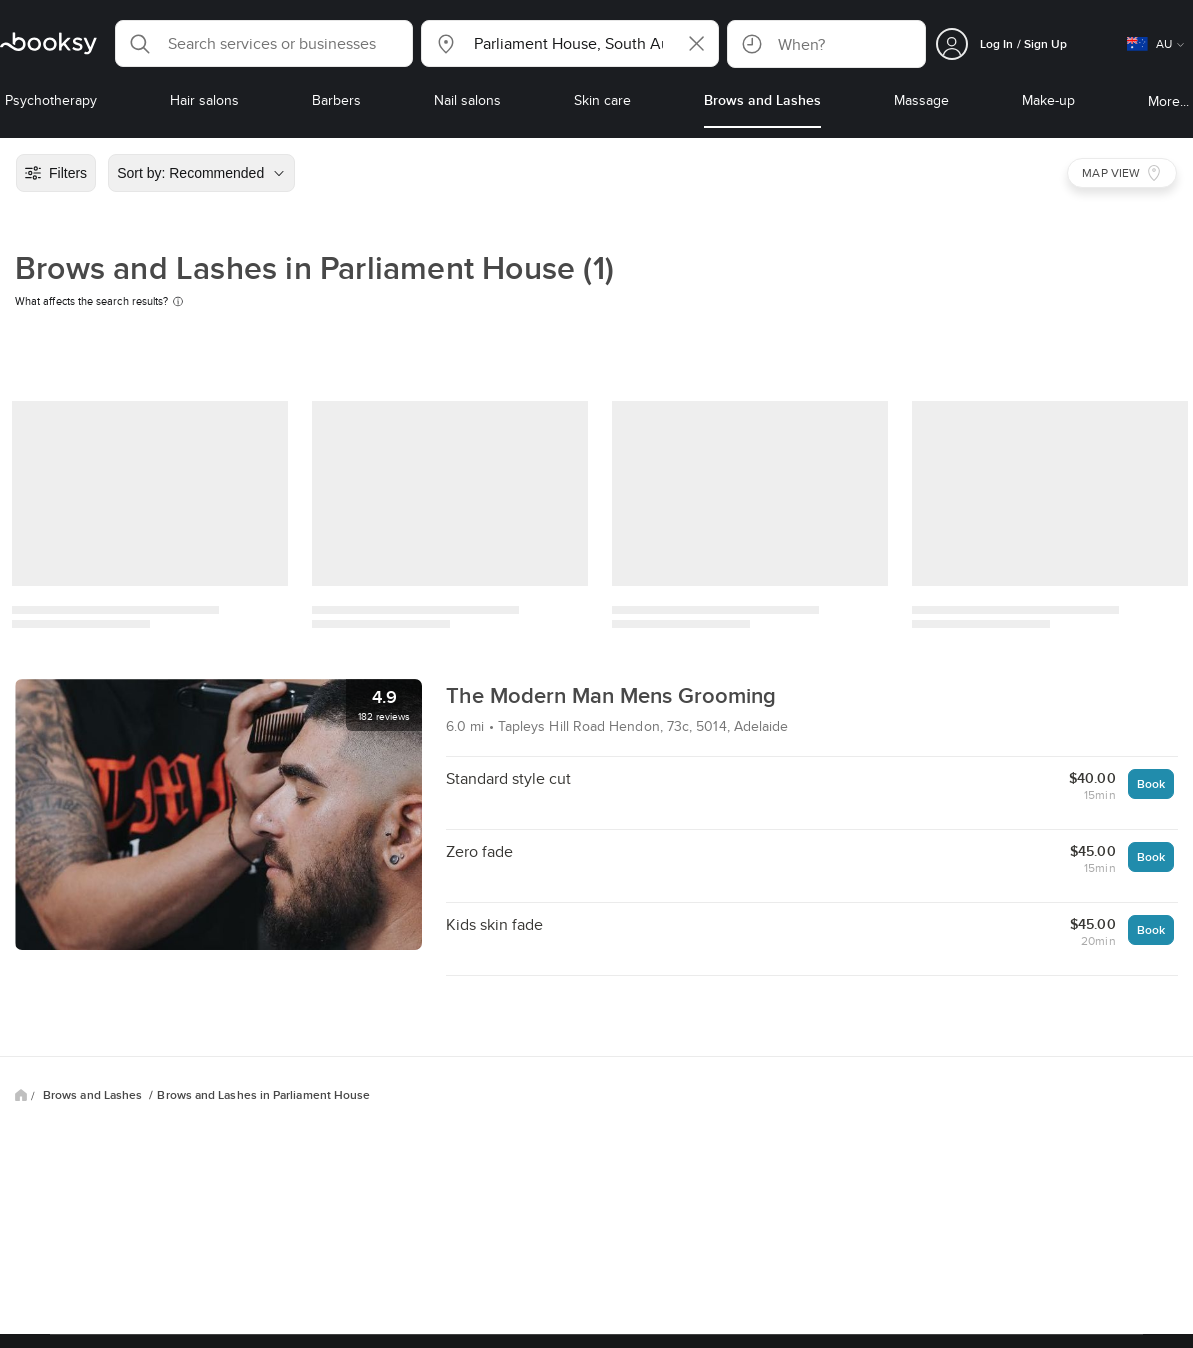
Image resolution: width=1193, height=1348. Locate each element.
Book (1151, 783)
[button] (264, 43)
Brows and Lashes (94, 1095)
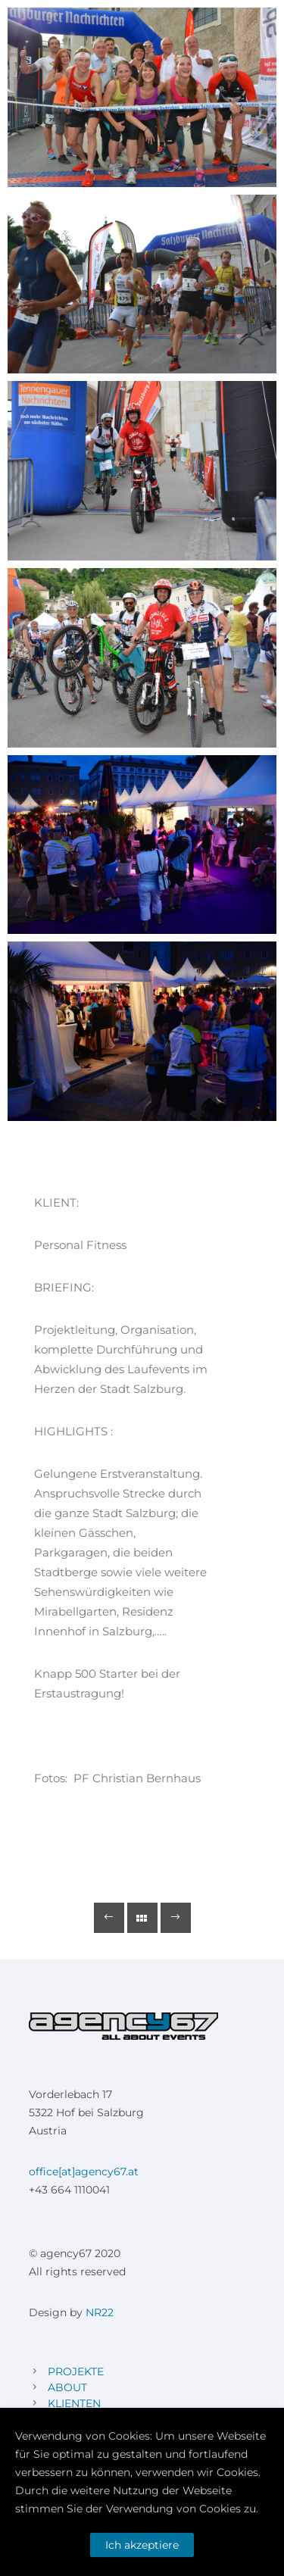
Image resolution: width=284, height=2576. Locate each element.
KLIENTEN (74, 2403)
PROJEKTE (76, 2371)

= = = = =

* _Given task_
Reproduce every line of the material above verbatim, leaving out the pictures.

* _Result of the task_
Image resolution: width=1193, height=1348. Locate each element.
Book (1151, 783)
[button] (264, 43)
Brows and Lashes (94, 1095)
Image resolution: width=284, height=2576. Locate each element.
KLIENTEN (74, 2403)
PROJEKTE (76, 2371)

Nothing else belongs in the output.